Por el don de este Sínodo y por el espíritu constructivo con que todos han colaborado, con el Apóstol Pablo, «damos gracias a Dios por todos ustedes y los tenemos presentes en nuestras oraciones». Y que el Espíritu Santo que, en estos días intensos, nos ha concedido trabajar generosamente con verdadera libertad y humilde creatividad, acompañe ahora, en las Iglesias de toda la tierra, el camino de preparación del Sínodo Ordinario de los Obispos del próximo mes de octubre de 2015. Hemos sembrado y seguiremos sembrando con paciencia y perseverancia, con la certeza de que es el Señor quien da el crecimiento.
En este día de la beatificación del Papa Pablo VI, me vienen a la mente las palabras con que instituyó el Sínodo de los Obispos: «Después de haber observado atentamente los signos de los tiempos, nos esforzamos por adaptar los métodos de apostolado a las múltiples necesidades de nuestro tiempo y a las nuevas condiciones de la sociedad» (Carta ap. Motu proprio Apostolica sollicitudo).
Contemplando a este gran Papa, a este cristiano comprometido, a este apóstol incansable, ante Dios hoy no podemos más que decir una palabra tan sencilla como sincera e importante: Gracias.

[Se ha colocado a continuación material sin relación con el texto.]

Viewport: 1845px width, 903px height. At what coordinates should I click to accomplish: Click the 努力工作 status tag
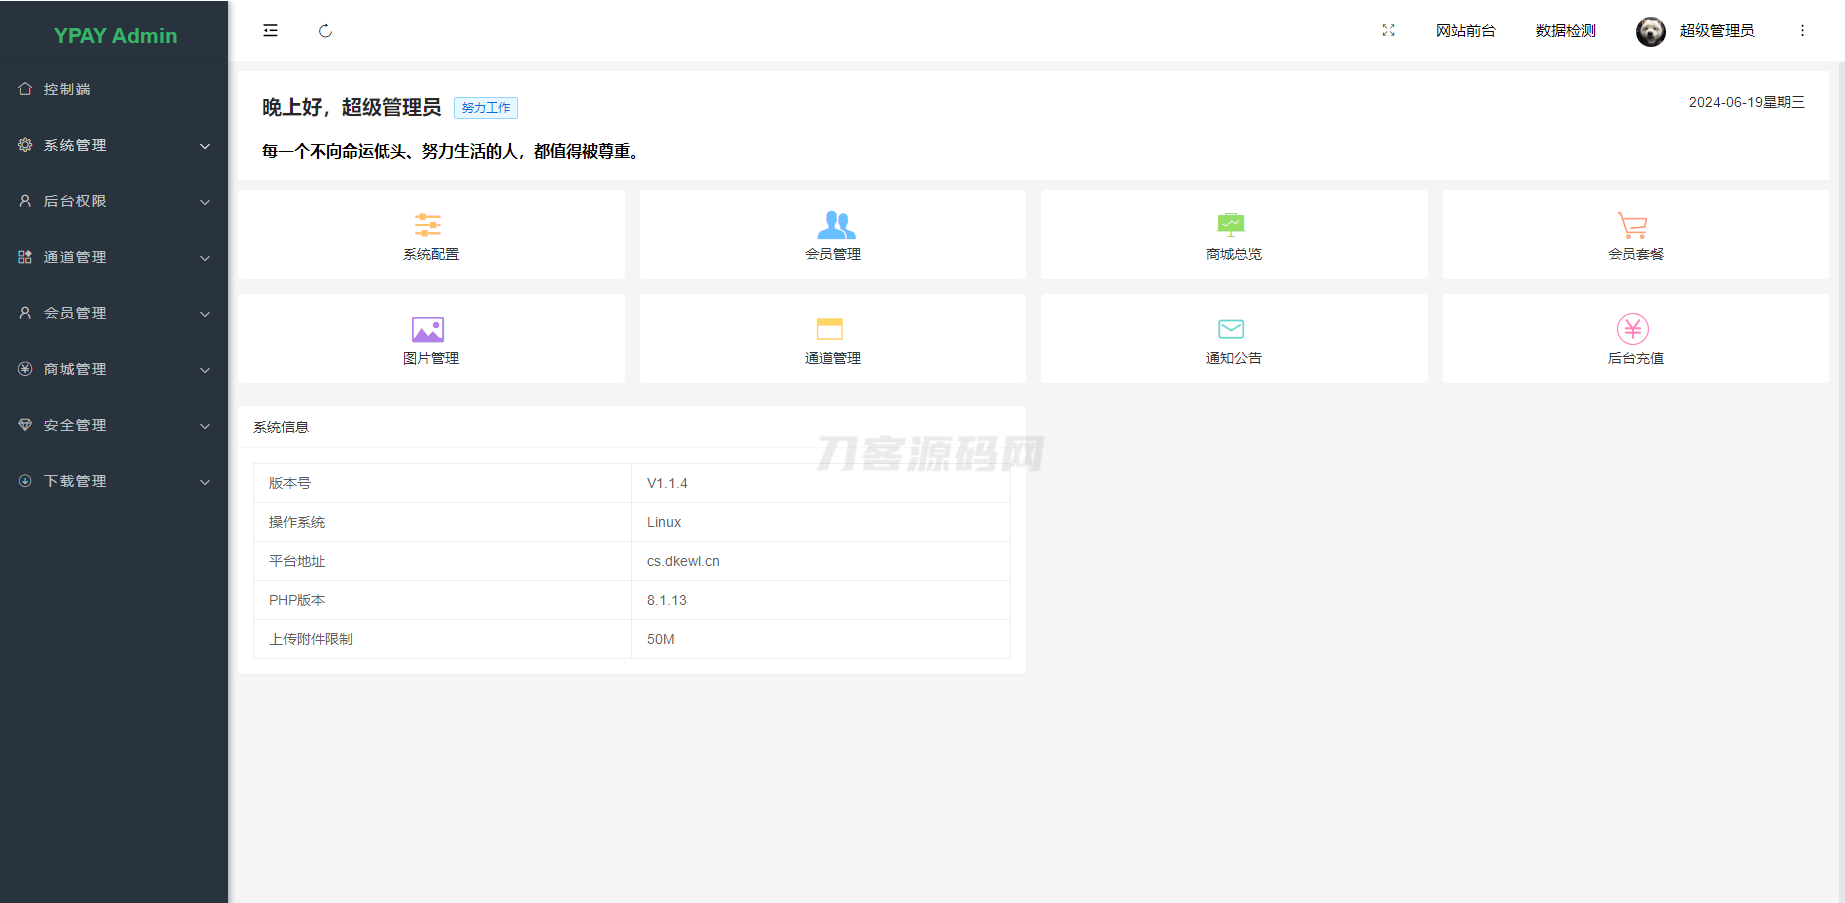point(486,108)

Gracias a nuestro querido y amado Papa Pablo VI. Gracias por tu humilde y profético testimonio de amor a Cristo y a su Iglesia.
El que fuera gran timonel del Concilio, al día siguiente de su clausura, anotaba en su diario personal: «Quizás el Señor me ha llamado y me ha puesto en este servicio no tanto porque yo tenga algunas aptitudes, o para que gobierne y salve la Iglesia de sus dificultades actuales, sino para que sufra algo por la Iglesia, y quede claro que Él, y no otros, es quien la guía y la salva». En esta humildad resplandece la grandeza del Beato Pablo VI que, en el momento en que estaba surgiendo una sociedad secularizada y hostil, supo conducir con sabiduría y con visión de futuro –y quizás en solitario– el timón de la barca de Pedro sin perder nunca la alegría y la fe en el Señor.
Pablo VI supo de verdad dar a Dios lo que es de Dios dedicando toda su vida a la «sagrada, solemne y grave tarea de continuar en el tiempo y extender en la tierra la misión de Cristo», amando a la Iglesia y guiando a la Iglesia para que sea «al mismo tiempo madre amorosa de todos los hombres y dispensadora de salvación».